List every line of the records that contains the word "Choose", copying each line in full.

-- begin DATA --

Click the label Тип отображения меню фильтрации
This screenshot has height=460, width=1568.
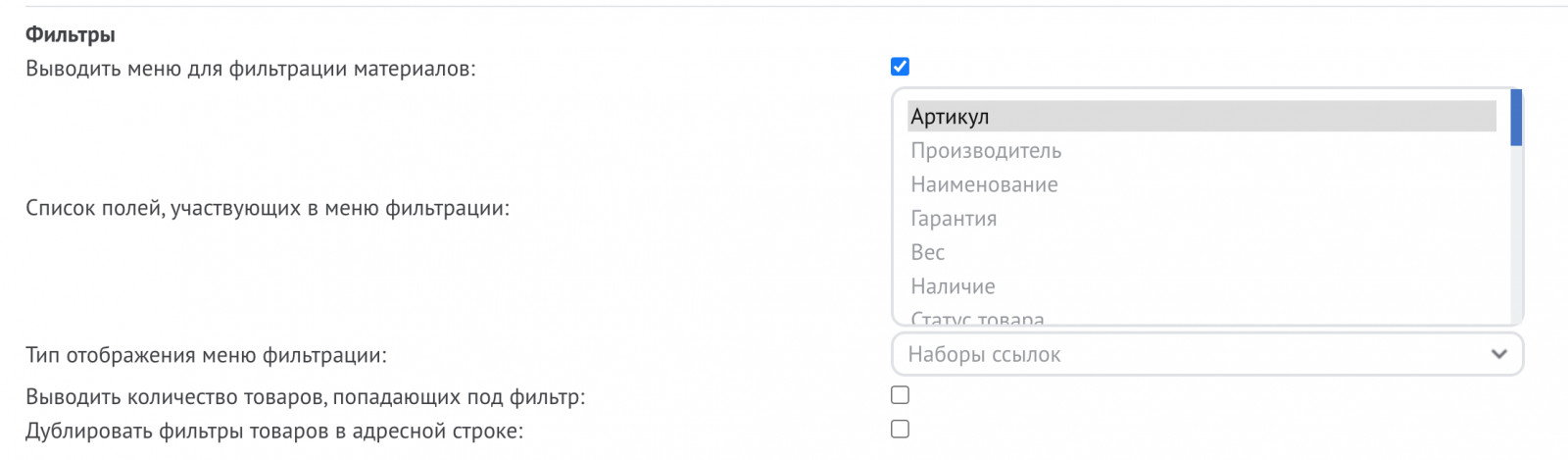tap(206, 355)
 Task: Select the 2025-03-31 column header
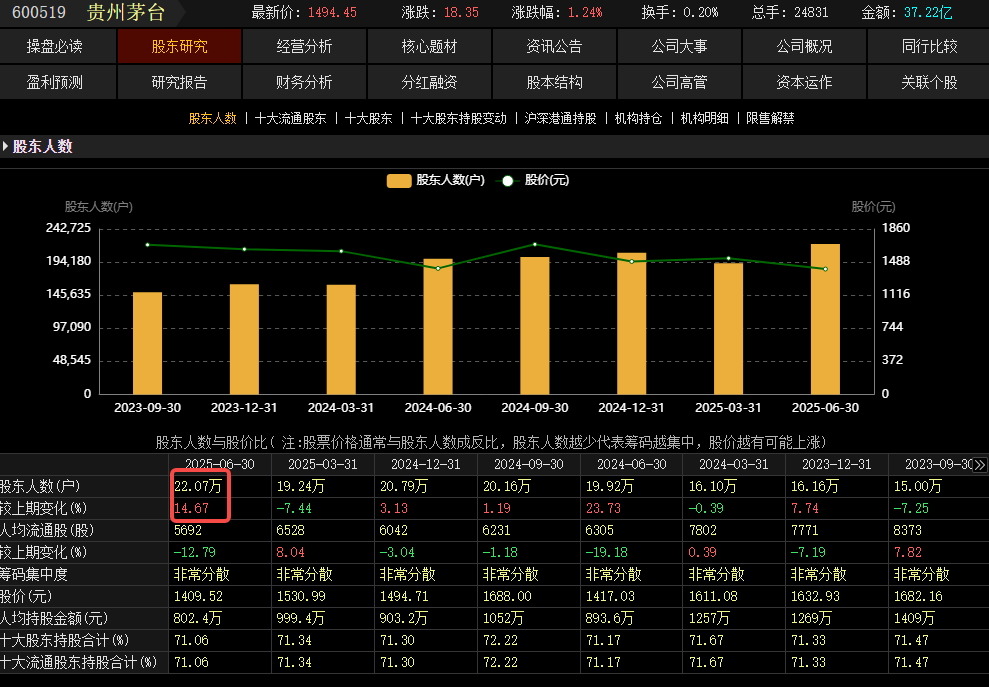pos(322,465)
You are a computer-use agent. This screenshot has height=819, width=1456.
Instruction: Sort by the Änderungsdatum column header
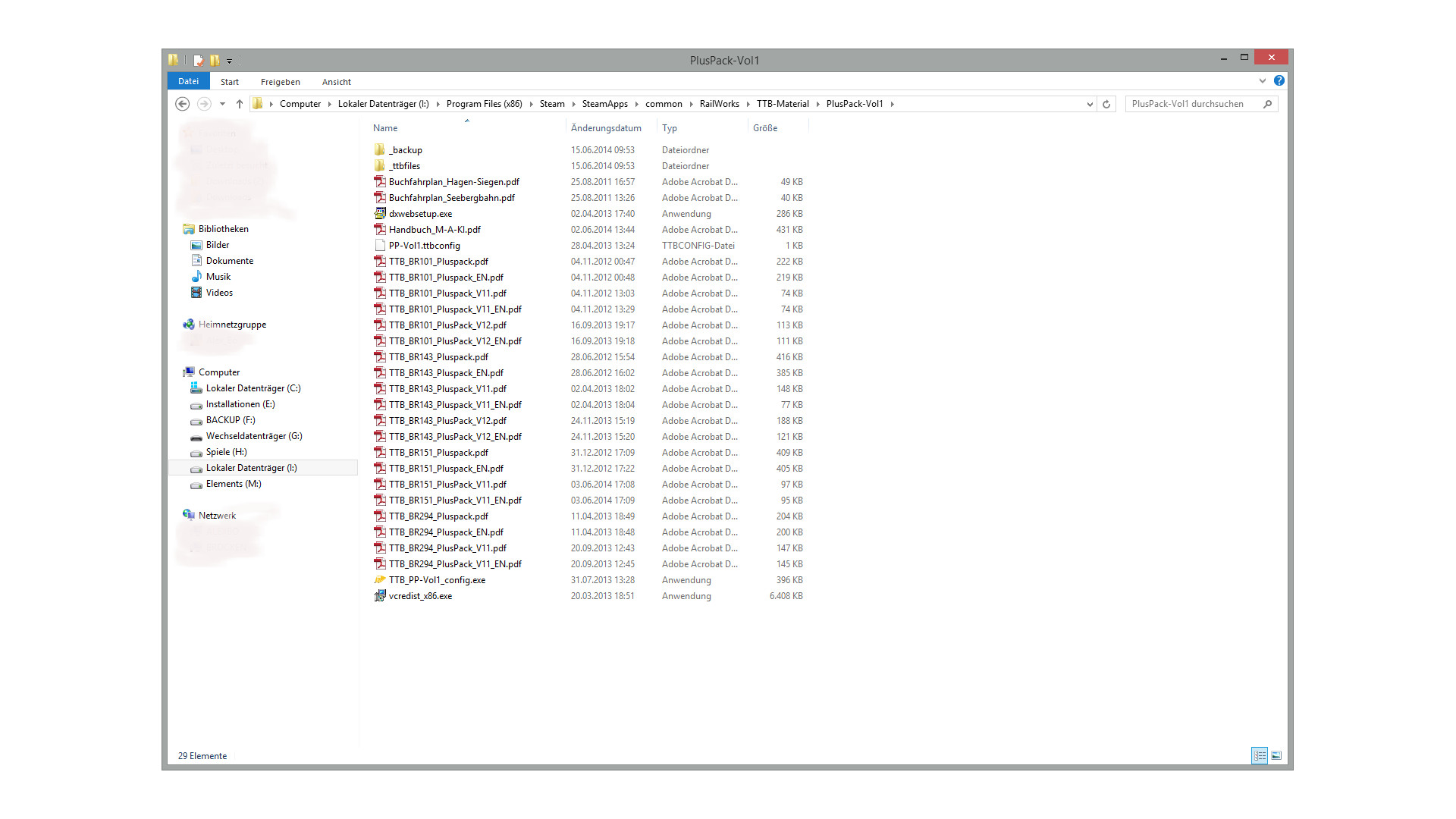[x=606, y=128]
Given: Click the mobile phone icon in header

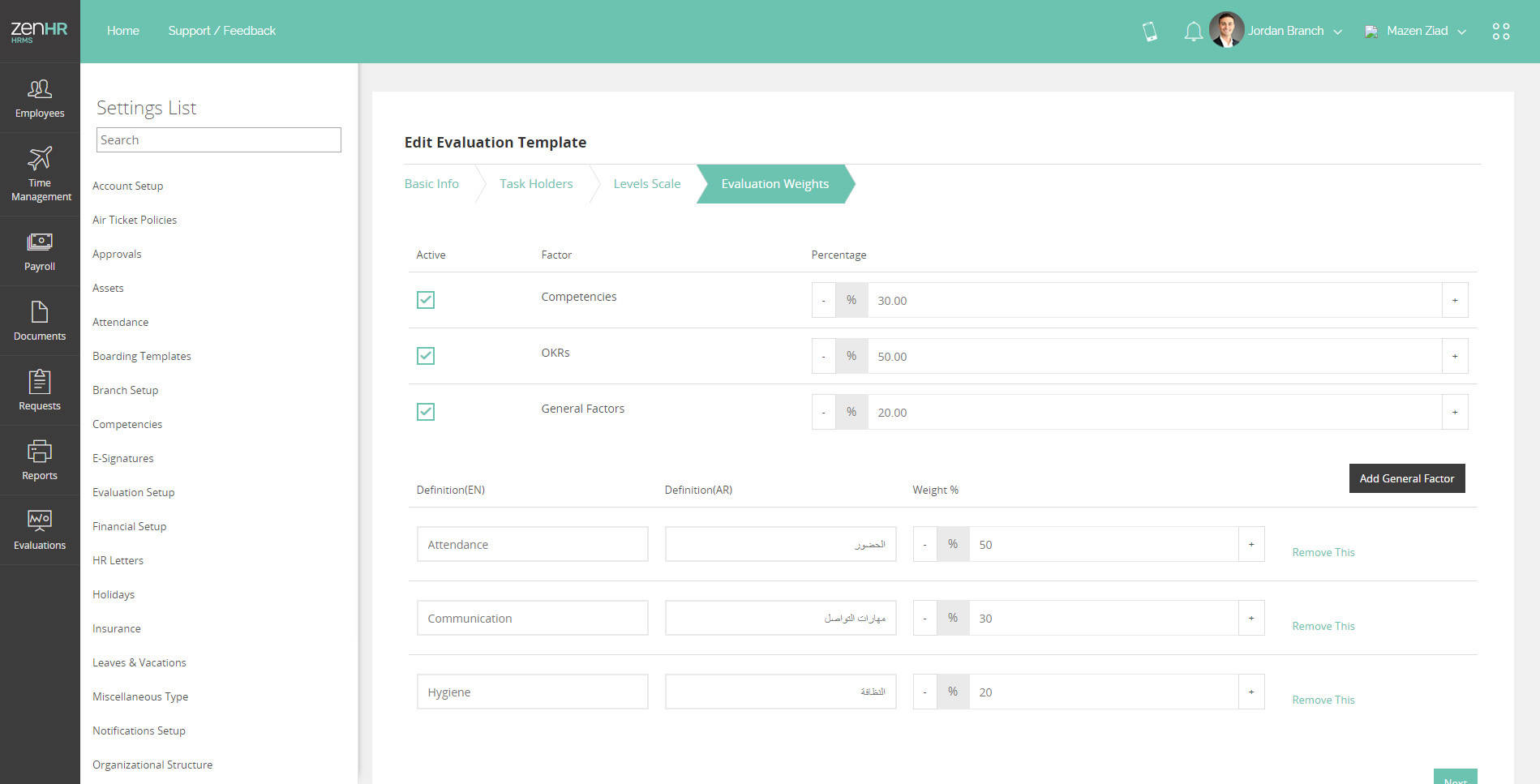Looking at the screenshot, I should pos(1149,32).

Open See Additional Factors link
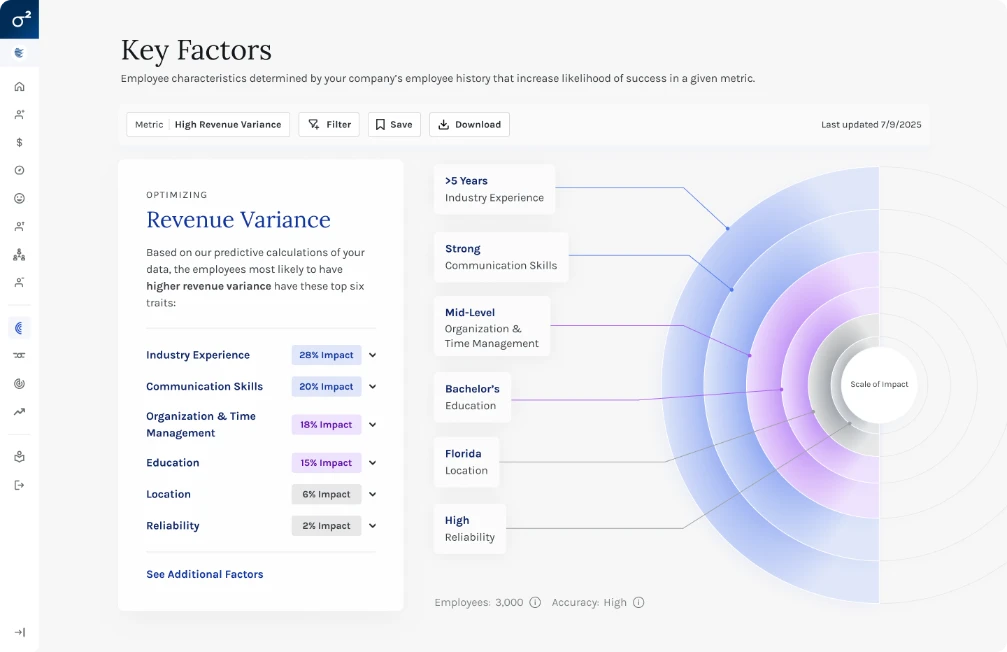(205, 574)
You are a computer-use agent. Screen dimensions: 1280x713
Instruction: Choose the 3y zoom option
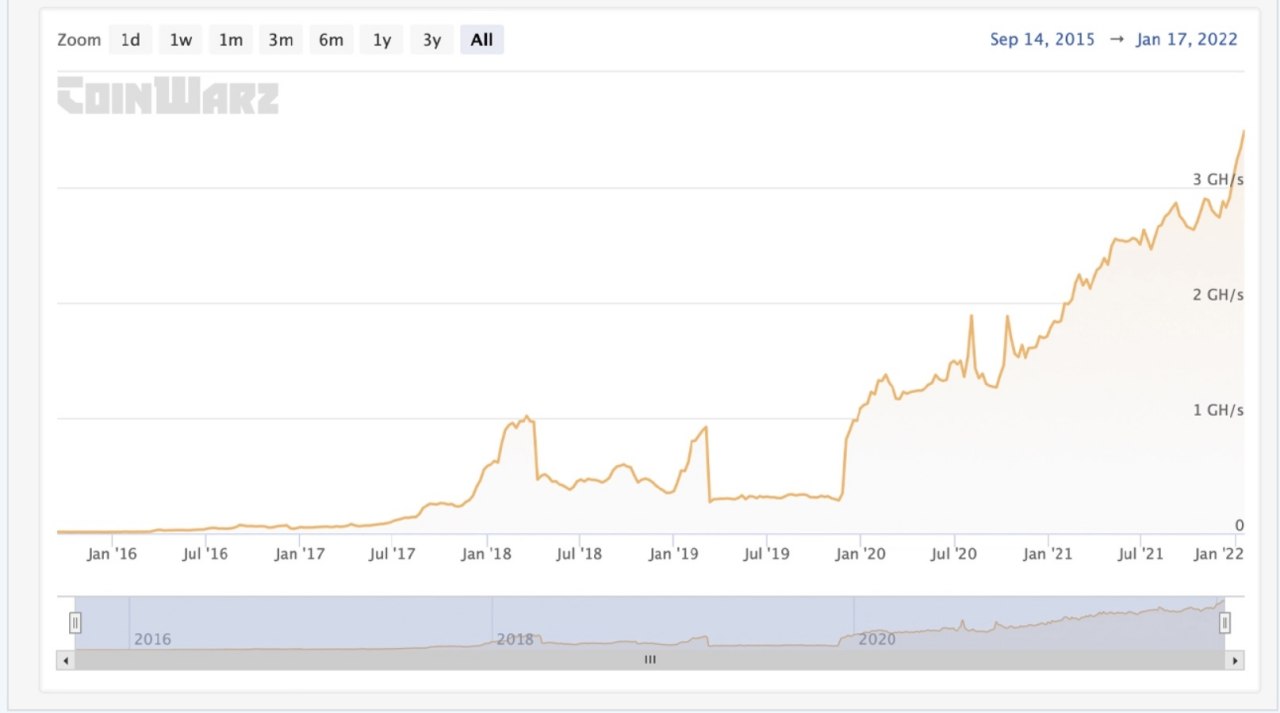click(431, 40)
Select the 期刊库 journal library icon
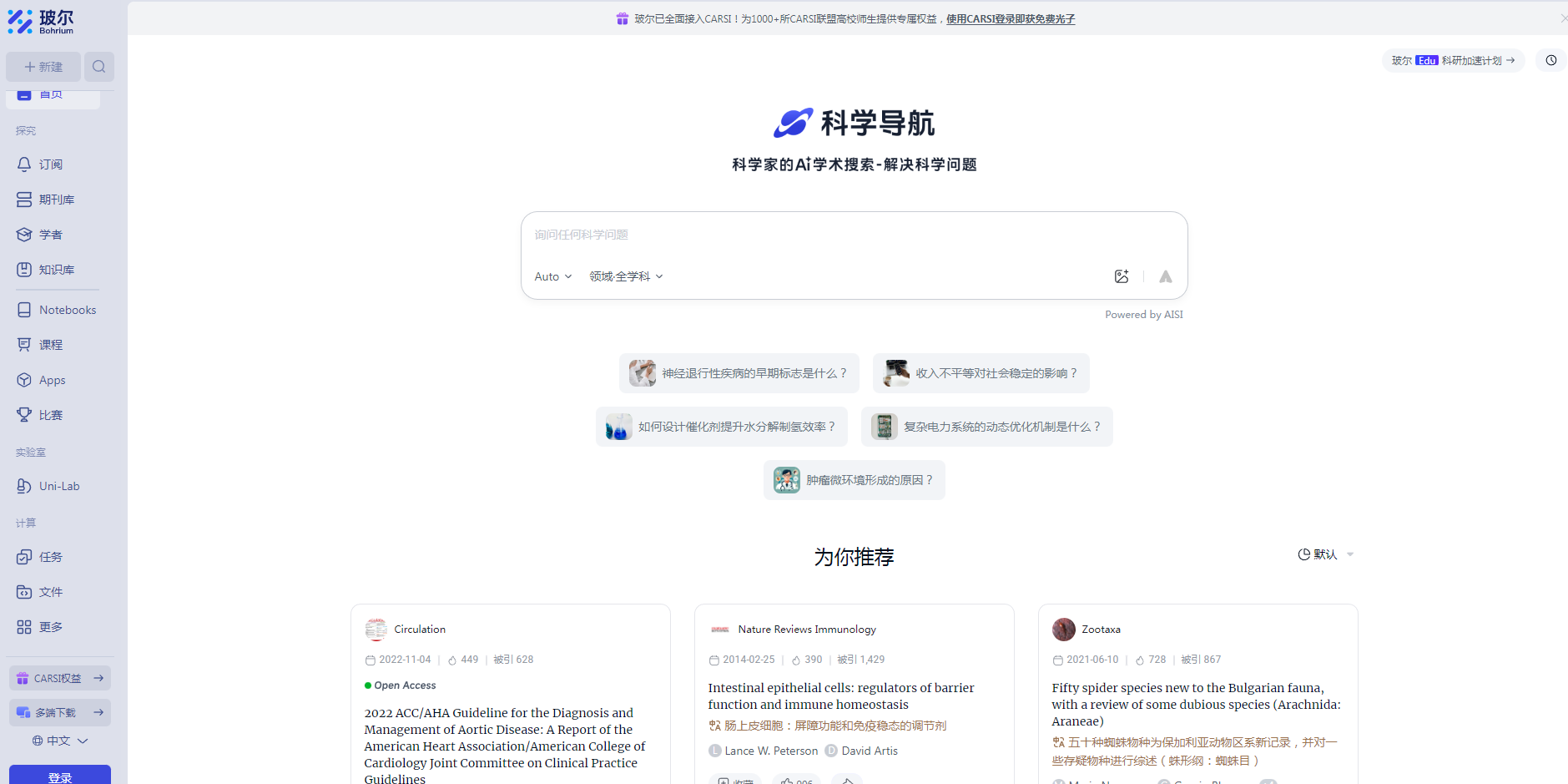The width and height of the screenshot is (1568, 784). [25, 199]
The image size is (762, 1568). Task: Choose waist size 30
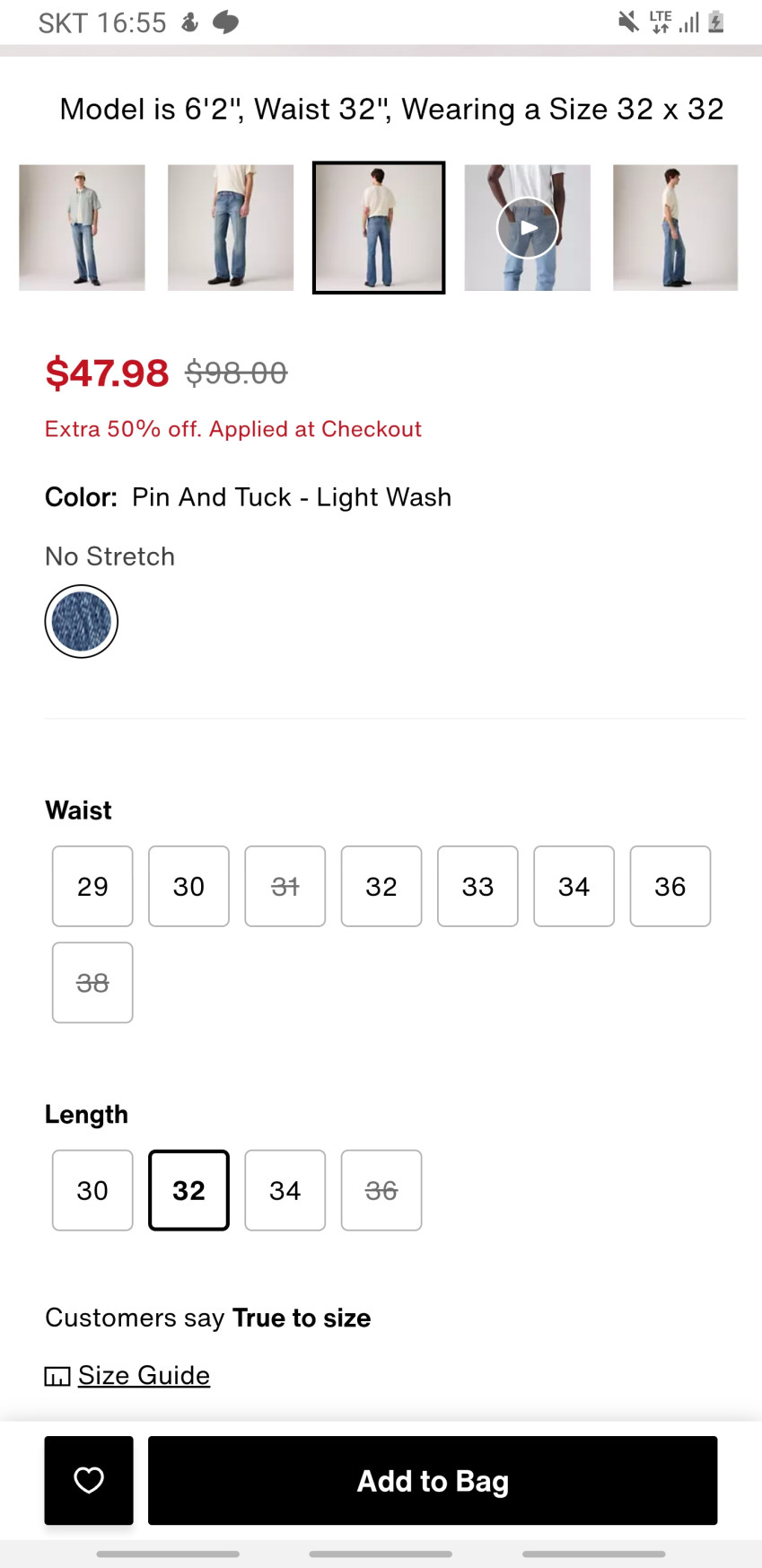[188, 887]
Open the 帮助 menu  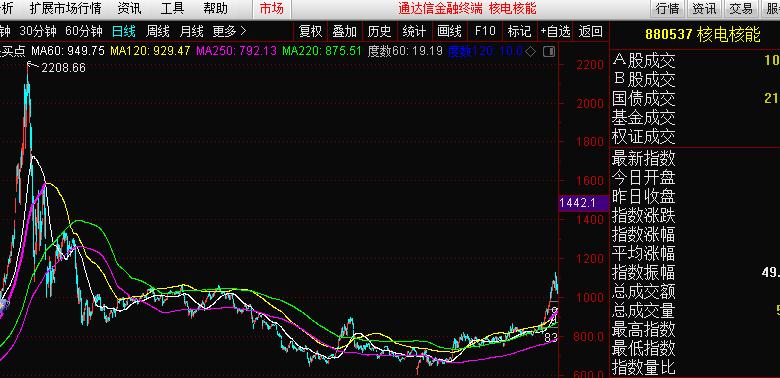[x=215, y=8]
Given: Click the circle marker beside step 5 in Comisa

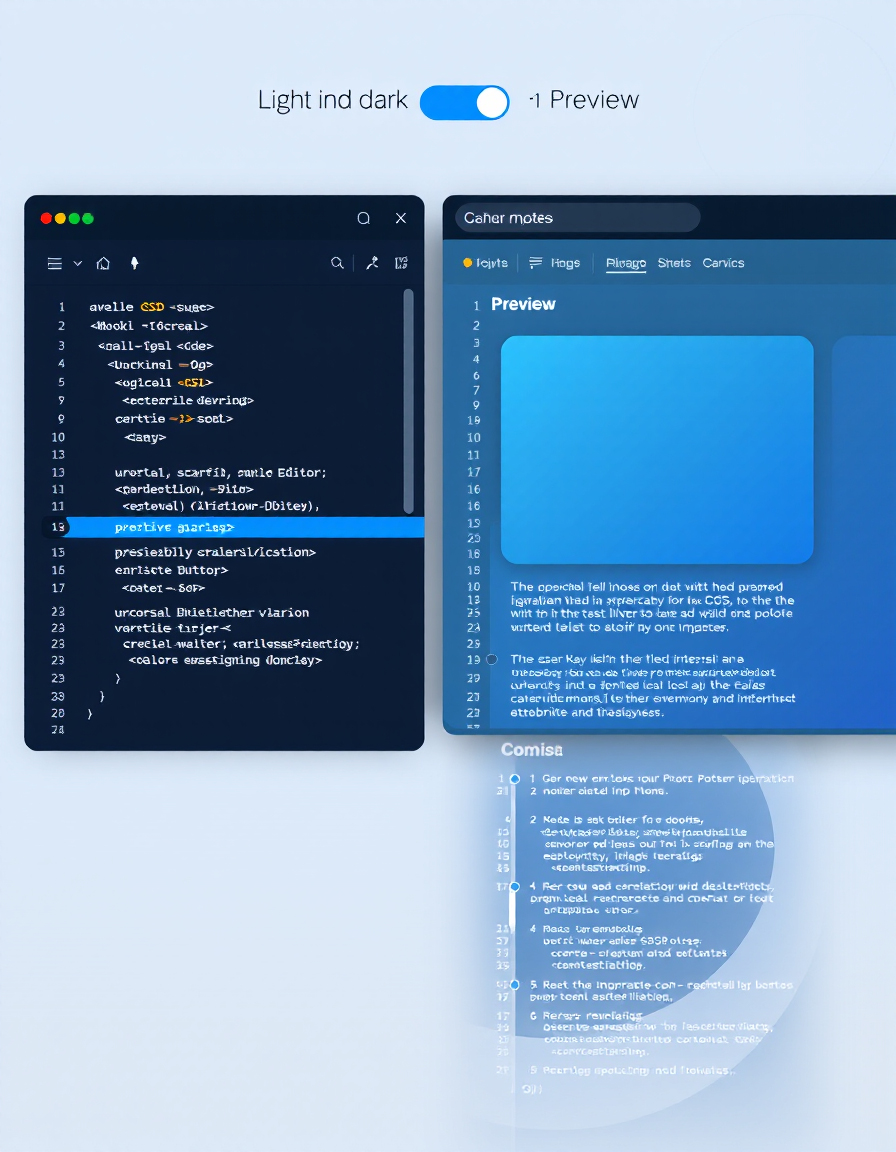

-- end DATA --

[ANSWER TO THE PROBLEM]:
Instruction: Choose the 3y zoom option
The image size is (762, 1568). Task: Choose waist size 30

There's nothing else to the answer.